SELECTED EXCERPT:
--------------------
Zip the folder `TestSet_PNG_Results_NaiveUNet_Task600` and submit it to the [official portal](https://tn-scui2020.grand-challenge.org/evaluation/submissions/create/).

The results obtain IoU 0.8093, which is very close to the Top 1 IoU 0.8254 on the [leaderboard](https://tn-scui2020.grand-challenge.org/evaluation/leaderboard/).


## Two unsuccessful attempts

### Cascaded pipeline

Two U-Nets are employed.
- Step 1. Train U-Net to segment thyroid nodules from original ultrasound images.
- Step 2. Crop the nodule region of interest (ROI).
- Step 3. Train the new U-Net based on ROI images.

This strategy obtains remarkable improvements during five-fold cross validation. However, the performance gains **do not** generalize to testing set.

### Pesudo label learning

- Step 1. Generate pseudo test set labels: using the baseline U-Net to segment the testing set.
- Step 2. Train a new U-Net based on test set images and the pseudo labels.
- Step 3. Finetune the trained U-Net on training set.


## Five-fold cross validation results (Dice)

| Fold | Naive U-Net | Cascaded U-Net | Pseudo label |
| :--: | :---------: | :------------: | :----------: |
|  0   |   0.8747    |     0.9132     |    0.8770    |
|  1   |   0.8873    |     0.9147     |    0.8882    |
|  2   |   0.8808    |     0.9123     |    0.8799    |
|  3   |   0.8701    |     0.9147     |    0.8771    |
|  4   |   0.8719    |     0.9105     |    0.8735    |

> Trained models are publicly available at [here](http://doi.org/10.5281/zenodo.3965648).
--------------------
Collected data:
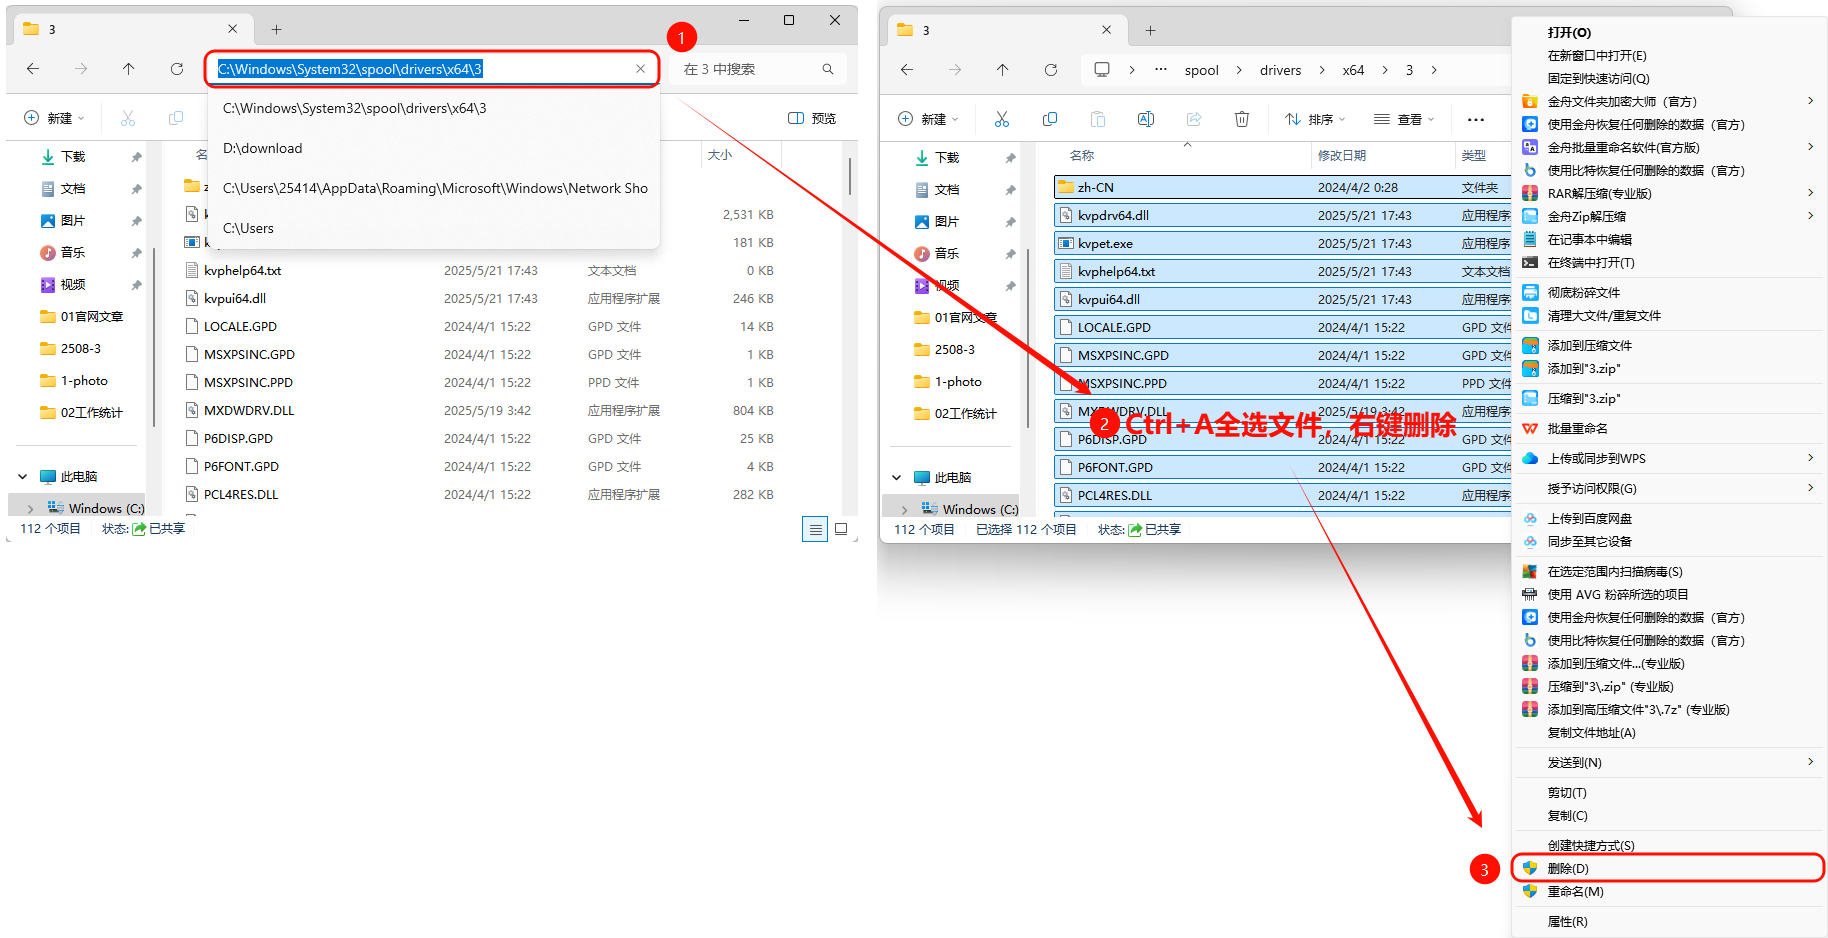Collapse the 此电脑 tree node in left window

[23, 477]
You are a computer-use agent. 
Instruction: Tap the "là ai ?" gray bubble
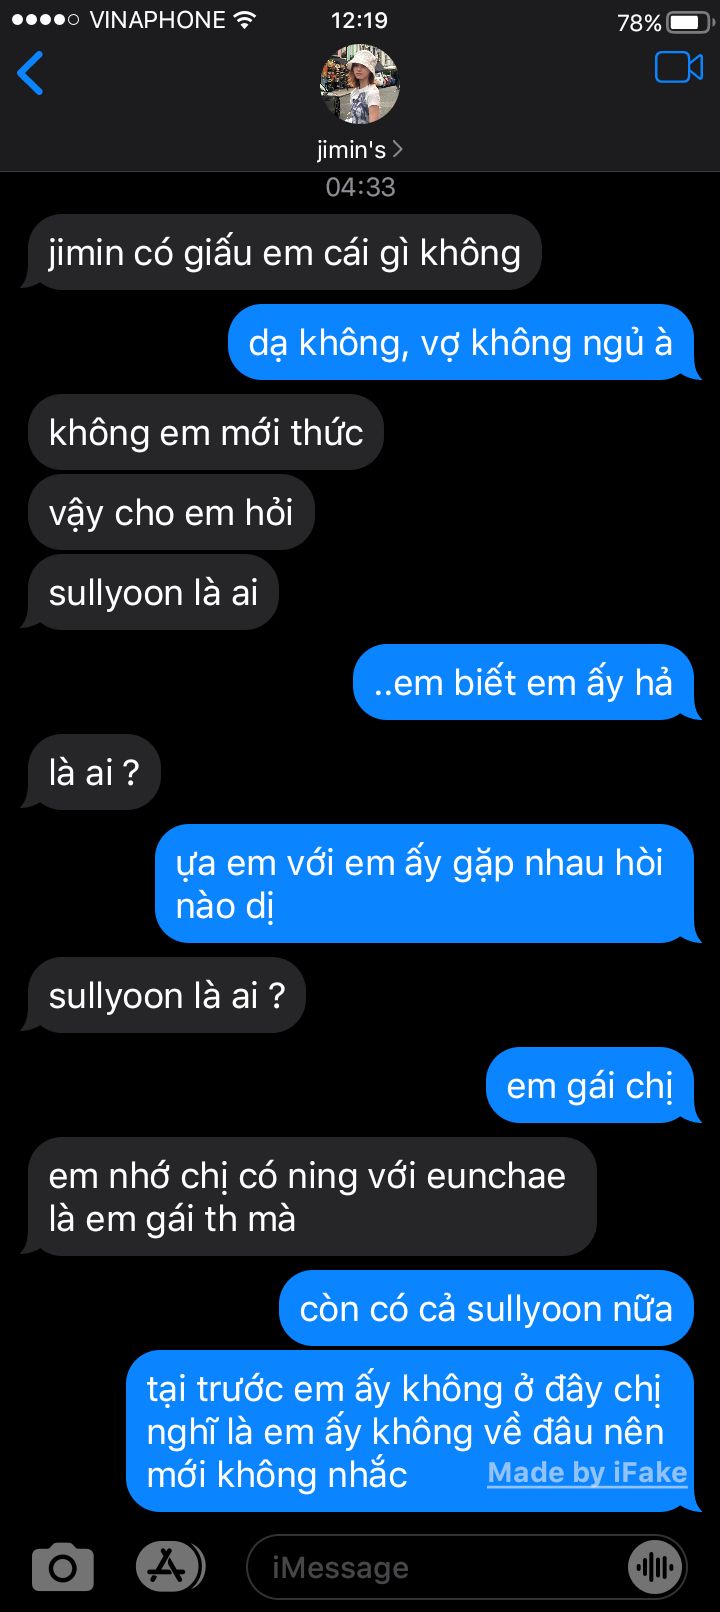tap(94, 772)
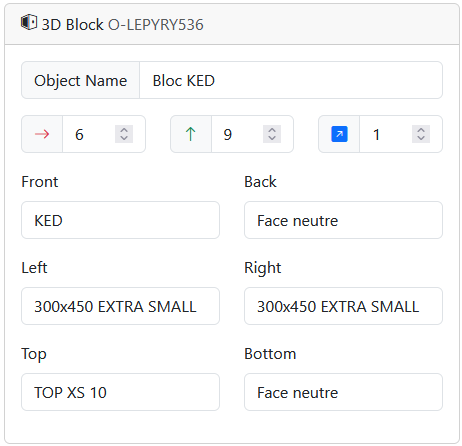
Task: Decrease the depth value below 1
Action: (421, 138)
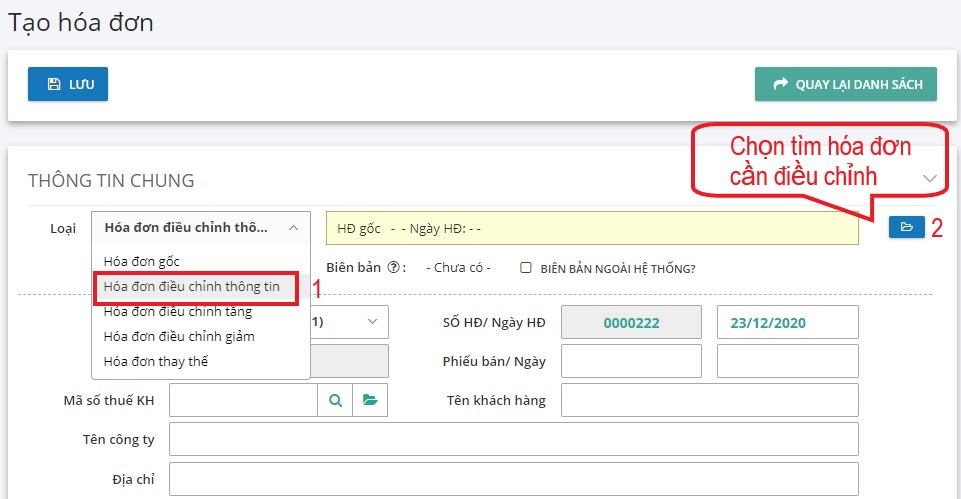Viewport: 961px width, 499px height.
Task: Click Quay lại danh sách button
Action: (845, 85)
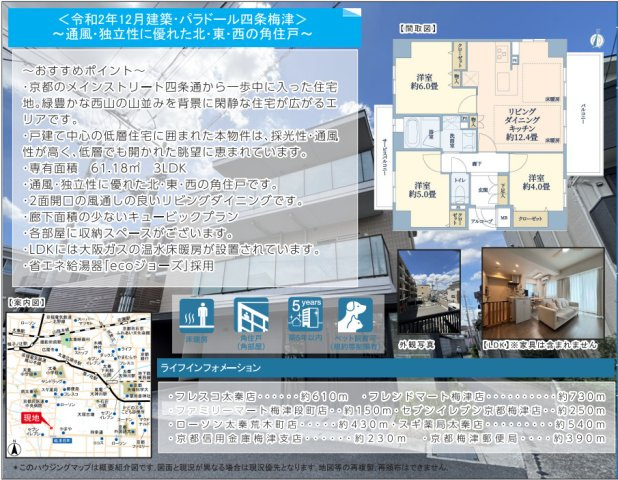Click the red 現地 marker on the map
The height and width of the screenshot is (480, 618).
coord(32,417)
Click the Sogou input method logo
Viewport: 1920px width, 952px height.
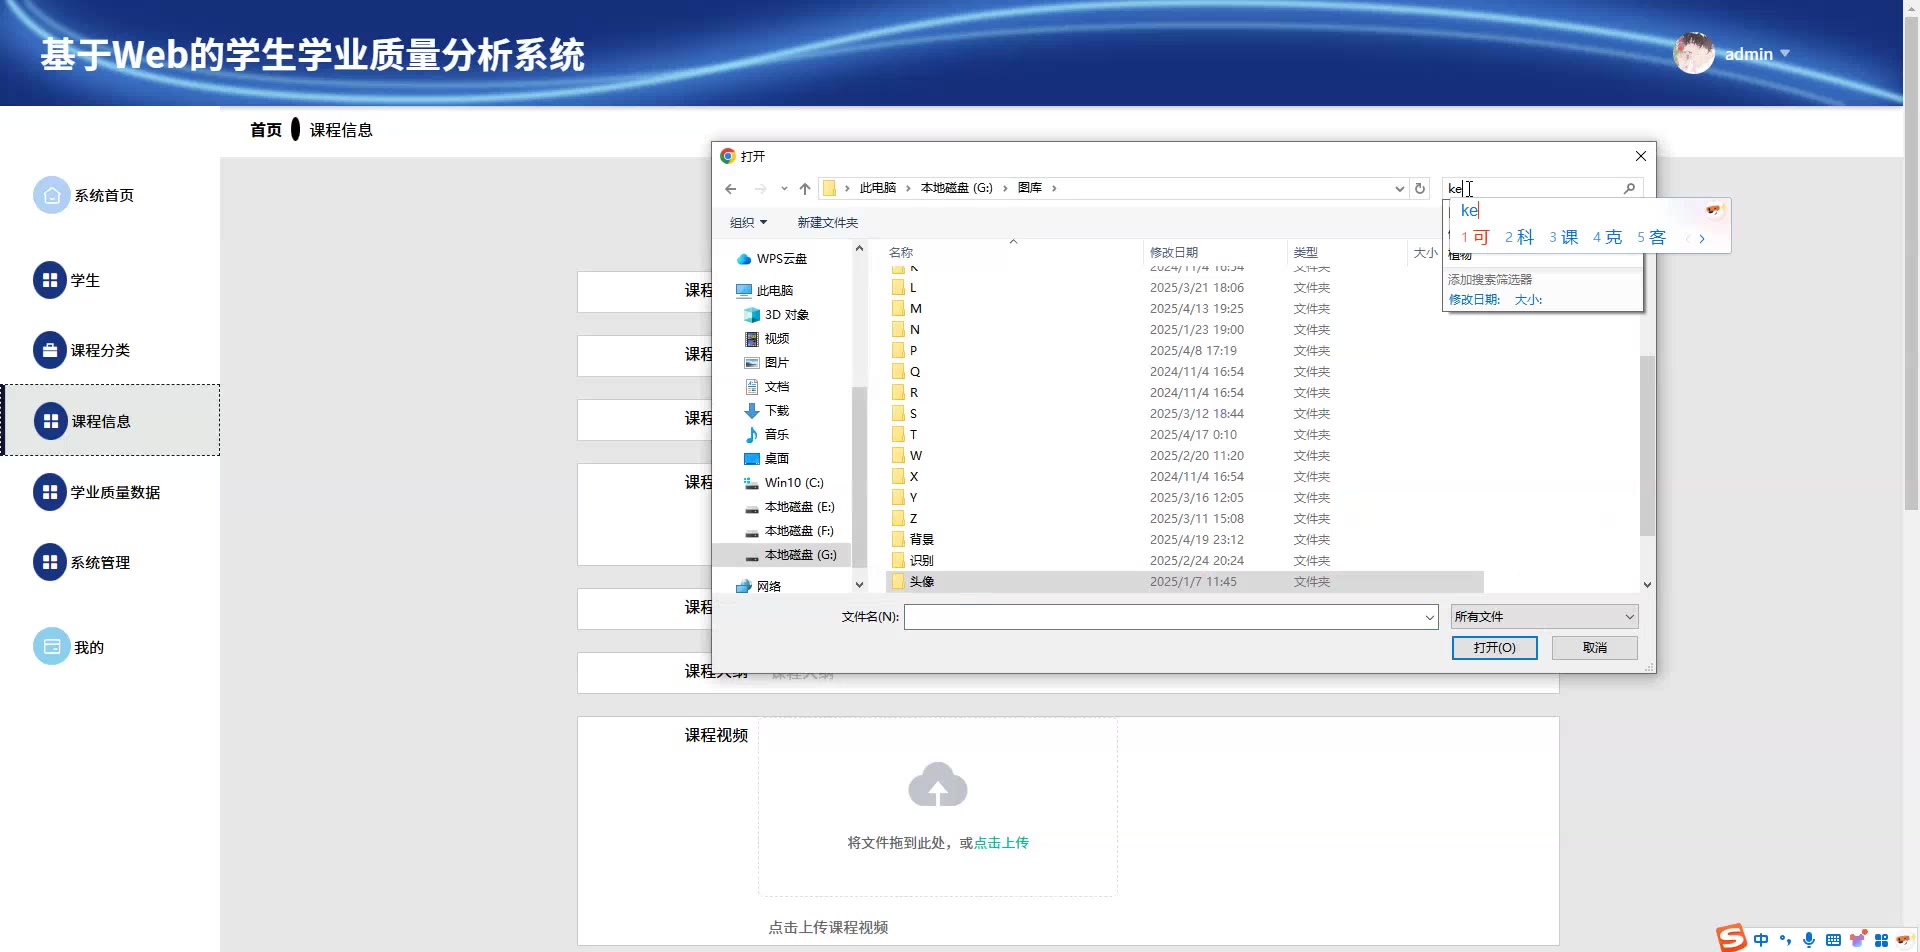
--------------------
DIRECTIONS FOR THIS TASK: Pick up the write-up on U-Net segmentation of thyroid nodules after its final line and continue it. The data come from a separate source.

EXERCISE ANSWER:
## Future

When beginning with a medical image segmentation challenge, many participants would take U-Net as their first try. Currently, such trained baseline models are not widely shared between participants due to privacy considerations. This might be a great waste of time and energy.

In the future segmentation challenges, we hope the trained baseline models can be freely shared by the organizers and participants at the beginning of the challenge, which could reduce repeatedly training the same models.


## Acknowledgment

We highly appreciate TN-SCUI 2020 organizers for the great challenge, and all authors of nnU-Net for the out-of-the-box method.